## Your goal
Find the line containing "See all Arnaut" in the records below. Copy exactly that line and each one after it, ending at the line containing "Loyalty Rewards (93, 2319)", and nothing more.

********************

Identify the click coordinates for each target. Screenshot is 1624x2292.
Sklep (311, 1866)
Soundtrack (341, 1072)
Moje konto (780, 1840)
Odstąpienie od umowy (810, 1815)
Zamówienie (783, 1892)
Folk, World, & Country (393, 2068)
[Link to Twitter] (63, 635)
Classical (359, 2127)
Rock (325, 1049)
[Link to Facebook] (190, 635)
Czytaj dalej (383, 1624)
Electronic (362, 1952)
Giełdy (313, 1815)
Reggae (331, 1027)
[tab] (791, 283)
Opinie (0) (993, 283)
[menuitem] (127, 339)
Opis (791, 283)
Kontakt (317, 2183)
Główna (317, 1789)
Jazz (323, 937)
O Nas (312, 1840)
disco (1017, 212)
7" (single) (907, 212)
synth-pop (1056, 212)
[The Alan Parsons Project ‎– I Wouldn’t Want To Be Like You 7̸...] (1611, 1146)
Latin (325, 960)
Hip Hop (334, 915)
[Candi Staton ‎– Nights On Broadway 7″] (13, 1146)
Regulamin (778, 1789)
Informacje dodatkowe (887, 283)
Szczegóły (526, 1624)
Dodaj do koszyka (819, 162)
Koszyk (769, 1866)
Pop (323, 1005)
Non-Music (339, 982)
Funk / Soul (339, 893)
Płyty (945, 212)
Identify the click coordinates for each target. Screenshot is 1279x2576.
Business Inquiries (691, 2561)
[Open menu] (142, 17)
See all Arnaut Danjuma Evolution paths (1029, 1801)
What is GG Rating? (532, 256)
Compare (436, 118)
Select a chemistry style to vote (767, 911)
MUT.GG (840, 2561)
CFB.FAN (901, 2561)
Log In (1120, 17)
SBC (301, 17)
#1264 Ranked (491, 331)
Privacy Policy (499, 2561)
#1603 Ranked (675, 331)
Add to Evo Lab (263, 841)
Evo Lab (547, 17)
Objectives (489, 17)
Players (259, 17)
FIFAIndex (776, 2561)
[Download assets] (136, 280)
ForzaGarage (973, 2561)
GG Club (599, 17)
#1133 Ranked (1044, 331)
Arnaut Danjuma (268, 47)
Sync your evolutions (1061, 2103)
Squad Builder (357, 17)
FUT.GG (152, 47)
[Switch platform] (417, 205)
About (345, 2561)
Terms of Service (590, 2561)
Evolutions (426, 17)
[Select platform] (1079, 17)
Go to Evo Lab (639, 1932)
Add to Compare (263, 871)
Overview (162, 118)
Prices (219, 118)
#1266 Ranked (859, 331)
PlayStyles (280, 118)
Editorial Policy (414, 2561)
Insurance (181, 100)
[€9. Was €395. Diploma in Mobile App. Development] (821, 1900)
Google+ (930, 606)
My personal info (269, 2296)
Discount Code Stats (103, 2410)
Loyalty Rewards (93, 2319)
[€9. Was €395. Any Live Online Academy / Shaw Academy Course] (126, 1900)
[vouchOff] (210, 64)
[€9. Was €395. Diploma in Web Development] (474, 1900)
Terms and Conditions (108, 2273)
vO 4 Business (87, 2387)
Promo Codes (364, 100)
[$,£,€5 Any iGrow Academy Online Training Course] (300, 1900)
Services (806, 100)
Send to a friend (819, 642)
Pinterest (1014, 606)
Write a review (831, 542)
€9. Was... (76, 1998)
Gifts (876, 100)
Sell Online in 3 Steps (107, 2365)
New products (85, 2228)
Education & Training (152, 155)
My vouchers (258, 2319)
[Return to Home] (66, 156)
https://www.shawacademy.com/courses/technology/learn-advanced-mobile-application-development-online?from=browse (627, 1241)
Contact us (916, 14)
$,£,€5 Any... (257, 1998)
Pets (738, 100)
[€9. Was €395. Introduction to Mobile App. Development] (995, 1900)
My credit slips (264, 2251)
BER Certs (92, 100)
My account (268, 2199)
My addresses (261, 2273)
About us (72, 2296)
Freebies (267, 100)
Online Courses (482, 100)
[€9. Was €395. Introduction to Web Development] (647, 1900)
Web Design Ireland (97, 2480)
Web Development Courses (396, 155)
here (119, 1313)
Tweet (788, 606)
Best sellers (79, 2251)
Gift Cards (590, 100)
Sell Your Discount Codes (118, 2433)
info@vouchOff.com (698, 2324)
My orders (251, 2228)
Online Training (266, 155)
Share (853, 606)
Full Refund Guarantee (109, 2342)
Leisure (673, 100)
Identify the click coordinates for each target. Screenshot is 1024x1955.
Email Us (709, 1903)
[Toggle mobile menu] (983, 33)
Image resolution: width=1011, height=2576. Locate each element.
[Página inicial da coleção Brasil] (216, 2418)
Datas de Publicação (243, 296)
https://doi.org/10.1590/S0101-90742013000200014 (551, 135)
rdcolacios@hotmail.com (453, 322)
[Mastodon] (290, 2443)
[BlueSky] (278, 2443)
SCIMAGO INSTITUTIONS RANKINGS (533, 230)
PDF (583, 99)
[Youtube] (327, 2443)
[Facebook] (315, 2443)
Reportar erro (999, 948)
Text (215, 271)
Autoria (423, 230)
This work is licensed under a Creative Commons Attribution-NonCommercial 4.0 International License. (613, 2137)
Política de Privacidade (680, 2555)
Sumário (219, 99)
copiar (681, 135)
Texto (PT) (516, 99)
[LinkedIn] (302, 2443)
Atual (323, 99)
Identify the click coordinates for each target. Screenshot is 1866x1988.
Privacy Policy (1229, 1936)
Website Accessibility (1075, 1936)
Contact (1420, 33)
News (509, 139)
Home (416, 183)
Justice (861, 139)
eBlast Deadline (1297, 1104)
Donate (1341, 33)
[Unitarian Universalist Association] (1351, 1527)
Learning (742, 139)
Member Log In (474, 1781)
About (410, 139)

********************

## Solution for this problem
See all Arnaut Danjuma Evolution paths (1029, 1801)
What is GG Rating? (532, 256)
Compare (436, 118)
Select a chemistry style to vote (767, 911)
MUT.GG (840, 2561)
CFB.FAN (901, 2561)
Log In (1120, 17)
SBC (301, 17)
#1264 Ranked (491, 331)
Privacy Policy (499, 2561)
#1603 Ranked (675, 331)
Add to Evo Lab (263, 841)
Evo Lab (547, 17)
Objectives (489, 17)
Players (259, 17)
FIFAIndex (776, 2561)
[Download assets] (136, 280)
ForzaGarage (973, 2561)
GG Club (599, 17)
#1133 Ranked (1044, 331)
Arnaut Danjuma (268, 47)
Sync your evolutions (1061, 2103)
Squad Builder (357, 17)
FUT.GG (152, 47)
[Switch platform] (417, 205)
About (345, 2561)
Terms of Service (590, 2561)
Evolutions (426, 17)
[Select platform] (1079, 17)
Go to Evo Lab (639, 1932)
Add to Compare (263, 871)
Overview (162, 118)
Prices (219, 118)
#1266 Ranked (859, 331)
PlayStyles (280, 118)
Editorial Policy (414, 2561)
Insurance (181, 100)
[€9. Was €395. Diploma in Mobile App. Development] (821, 1900)
Google+ (930, 606)
My personal info (269, 2296)
Discount Code Stats (103, 2410)
Loyalty Rewards (93, 2319)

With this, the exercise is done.